“A vida de pobre”

Entretínhamo-nos uns com os outros. Uns com uma bola, outros faziam uma covazinha e com uns pauzitos, com uma pinhazita fechada, dos pinheiros, a jogar aquilo. Quando havia um ou outro que metia aquilo dentro daquela poçazinha, ficávamos todos contentes. Assim como agora com a bola. E assim eram as nossas brincadeiras, os nossos convívios. Tínhamos os animaizinhos. Claro, tínhamos umas cabritas, tínhamos umas galinhas, uns coelhos, um porco. Como ainda há muita gente que ainda tem. Mesmo assim éramos pobres, mas chegáramos a matar dois porquitos. Tínhamos que ir à hortaliça. Tínhamos que ir à erva, ao pé da ribeira e a carregar para cima.

Eu ia para o Sobral Gordo no tempo que era novo, mas tinha que ir primeiro fazer isto e isto e depois é que ia. Chegava às duas, três horas da manhã a casa, a gente agarrava no cestito e ia para a floresta, para se ganhar alguma coisa. Era assim a vida de pobre.

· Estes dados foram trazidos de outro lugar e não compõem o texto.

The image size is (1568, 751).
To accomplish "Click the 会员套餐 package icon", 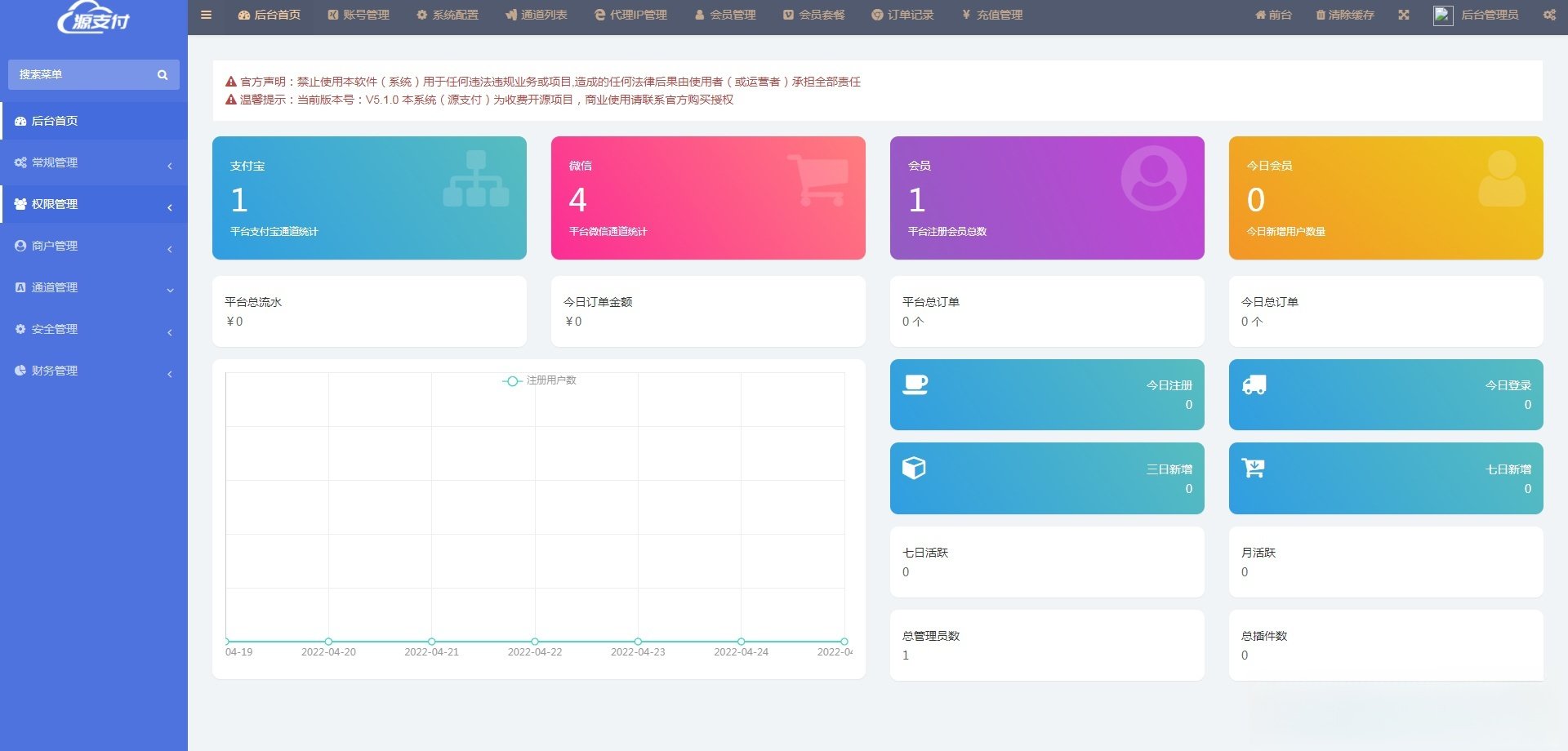I will click(x=786, y=14).
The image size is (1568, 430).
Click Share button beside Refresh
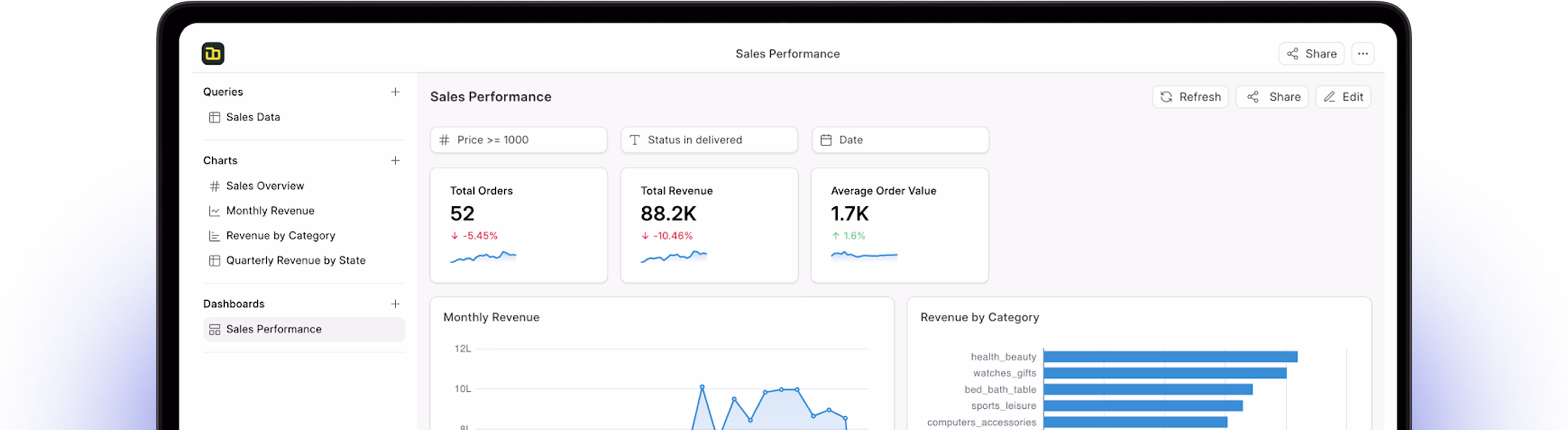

Eu para ir para essa aldeiazita, a minha mãezinha que Deus tem, tinha que me enxugar com uma coisita qualquer por cima do corpo. Enquanto agora tenho três farpelas vestidas. Por cima do corpo, enxugava-me uma camisazita para eu vestir, para ir. Hoje, se fosse preciso vestir uma camisa todos os dias, todos os dias tinha uma camisa. Era uma miséria. A gente, as camisas não era tanto, mas as calças chegava-se a ponto que não se conhecia o que é que era a peça. Chamava a gente remendos, bocados. O calçado era um calçadozito de qualquer maneira. Rompi muito calçado de uns senhores que havia na Mourísia. Ainda são vivos, o que é estão para Lisboa. Eram umas botas e havia uns tamancos. Era o que calhava. Chamavam uns tamancos. Um tamanco é um bocado de pau por baixo, pregado à volta com um coisinho muito pequenino e pronto. Aquilo era até mais quente, praticamente, que as botas. Mas aquilo grande, a gente enfiava um bocado de uma coisa qualquer para encher e tínhamos que romper aquilo. Já tínhamos quase idade de ir à tropa quando calçávamos uns sapatozitos como deve ser.